Follow-up of thread Email encoding (DKIM, long lines, etc..) on django-users


The RFC2822 states that:
"Each line of characters MUST be no more than 998 characters, and SHOULD be no more than 78 characters, excluding the CRLF."

This statement has not been modified in 2008 in the updated version : RFC5322


For utf-8 encoded emails, Python uses:

  • shortest of "quoted-printable" and "base64" for the email subject
  • "base64" for the body
# stdlib, identical in python2.7 and python3.3 : email/
   'utf-8':       (SHORTEST,  BASE64, 'utf-8'),

The historical reason seems to be that support for 8bit characters in emails was not largely adopted, hence the need to encode them into ASCII.

Back in 2007, in ticket 3472 (changeset 5143), it was decided to always use "quoted-printable", because using base64 seems to negatively affect spam scores.

# Don't BASE64-encode UTF-8 messages so that we avoid unwanted attention from
# some spam filters.
Charset.add_charset('utf-8', Charset.SHORTEST, Charset.QP, 'utf-8')

In 2011, in ticket 11212 (changeset 16178, django 1.4), it was decided to remove "quoted-printable", and let python automatically switch between 7-bit or 8-bit encodings, based on the fact that 8-bit emails were widely supported, and MTAs were in charge of the downgrading to 7-bit if necessary.

Charset.add_charset('utf-8', Charset.SHORTEST, None, 'utf-8')

The (unintended?) side-effect of using base64 or "quoted-printable" was in fact a guarantee to have short lines in emails (for instance, rfc for quoted-printable rfc2045 states that max-length is 76 characters).

Summary of invoqued reasons for these choices

  • base64 is too big (bandwidth)
  • base64 is not supported by all clients
  • base64 has a negative effect on spam scores (cf SpamAssassin's rule on unnecessarily using base64 encoding to disguise text, but this rule also states that "This does not apply to text in the UTF-8 or big5 character sets.")
  • quoted-printable is no longer necessary, since MTAs and email clients have adopted 8bit support

Current state


There was an additional ticket 12422, but not relevant to this ticket.

The current code in django/core/mail/ looks like:

# Don't BASE64-encode UTF-8 messages so that we avoid unwanted attention from
# some spam filters.
utf8_charset = Charset.Charset('utf-8')
utf8_charset.body_encoding = None  # Python defaults to BASE64


Email clients like Gmail seem to wrap lines at 80 characters for text/plain, and switch to "Content-Transfer-Encoding: quoted-printable" for text/html and text/plain if there are non-ascii characters.


Mail Transfer Agent like Postfix often split lines that do not respect the RFC by inserting "\r\n " at the 998-th position of the line.
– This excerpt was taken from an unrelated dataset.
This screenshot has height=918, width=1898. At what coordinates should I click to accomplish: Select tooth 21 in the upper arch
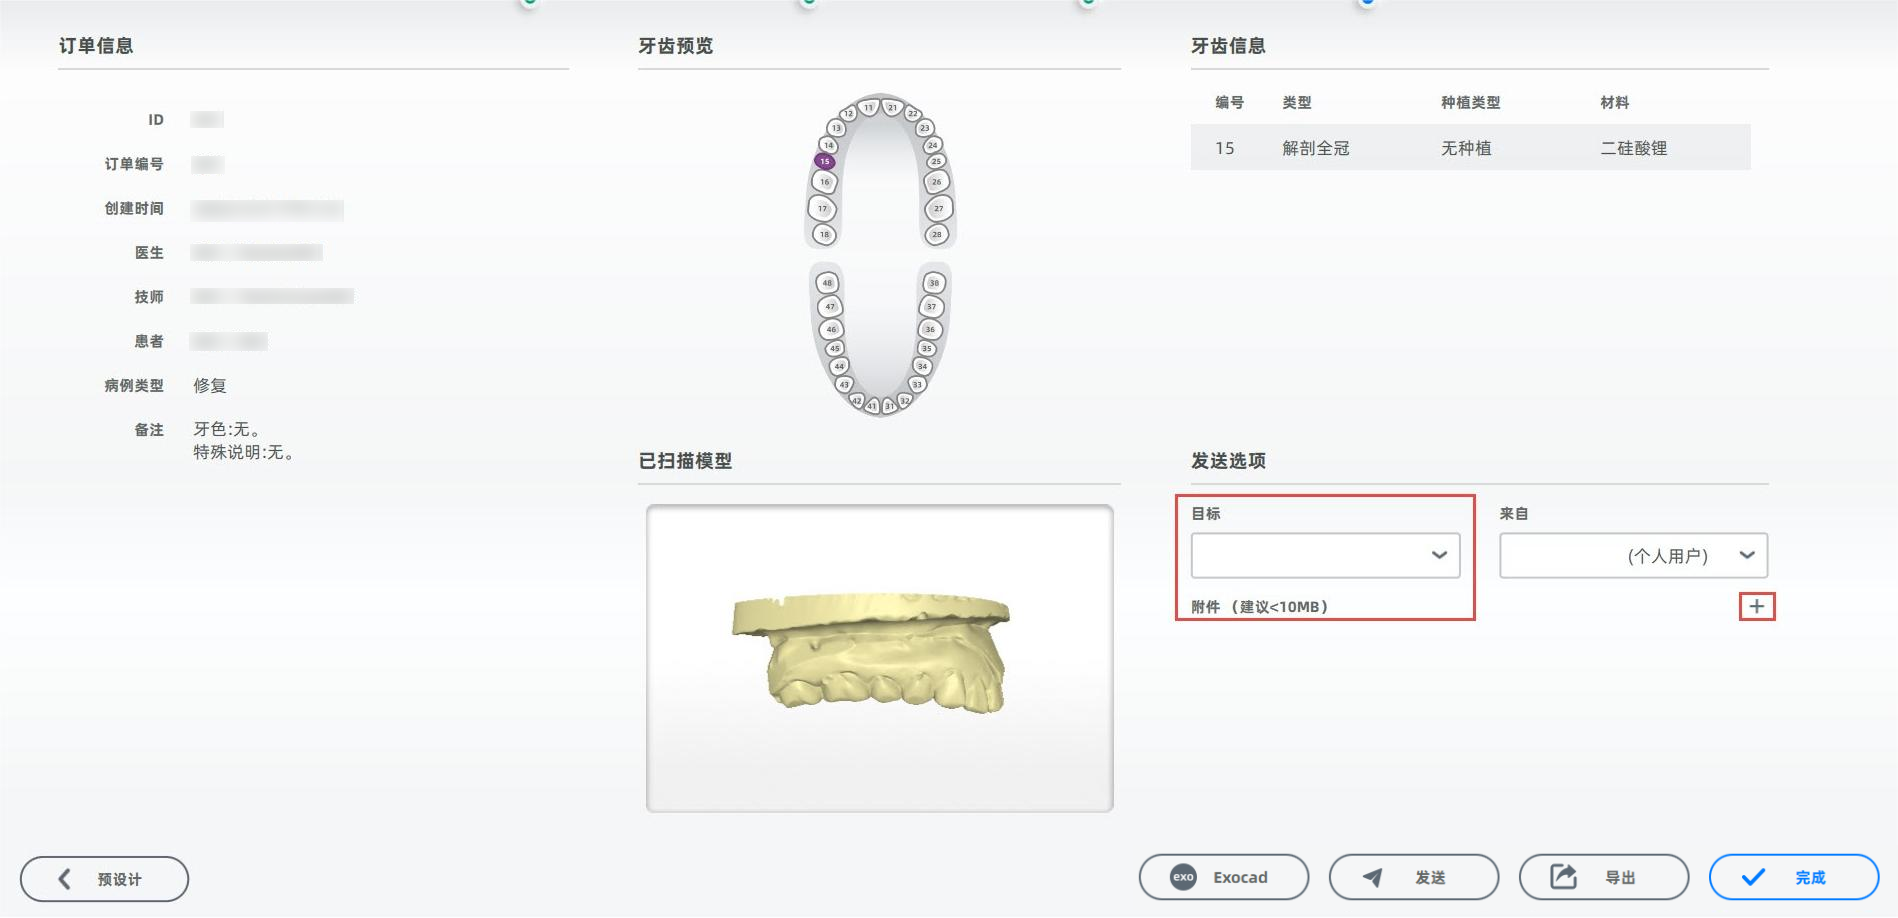pyautogui.click(x=892, y=107)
DKIM signatures of emails are based on the unmodified body, but the signature validation by receivers is based on the modified body, resulting in a check failure.

Apart from my own django projects, I have seen long lines in html emails sent by Sentry, for instance.


For reference, Perl library MIME-Lite recommends:

   Use encoding:     | If your message contains:
   7bit              | Only 7-bit text, all lines <1000 characters
   8bit              | 8-bit text, all lines <1000 characters
   quoted-printable  | 8-bit text or long lines (more reliable than "8bit")
   base64            | Largely non-textual data: a GIF, a tar file, etc.

One way or another, we have to guarantee that email lines are <1000 characters.
base64 and quoted-printable do that for us.
No using them means that we have to find a reliable way to split long lines into shorter ones, but the risk is to break html code in the case of text/html emails.

I am not aware of other encodings that can be used for this, nor of reliable ways to split long lines.

On django-users, Russ Magee warned about possible downstream consequences.

Other references
relevant discussion on trac's trac
SpamAssassin's rule on quoted-printable messages not respecting the 76-max line length rule.

Quoted-printable should only be used to downconvert emails to 7bit-only, not to workaround their RFC incompliance regarding line lengths.

Please note that QP works decently just for languages based on ASCII with only a few accentuated characters, but performs miserably for all others.

Thus reintroducing any form of 7bit downconversion is not the proper solution to this problem.

Russ seemed to accept the problem on the mailing list.

Apart from breaking DKIM, this behaviour also affects appearance of emails containing long lines (spaces appear to be added, at least in Gmail) and breaks inline HTML or CSS.

Note that long lines are commonplace when CSS rules are automatically being inlined.

No using them means that we have to find a reliable way to split long lines into shorter ones, but the risk is to break html code in the case of text/html emails.

I don't get your point here, how would we break html code by splitting lines? Content inside <pre>?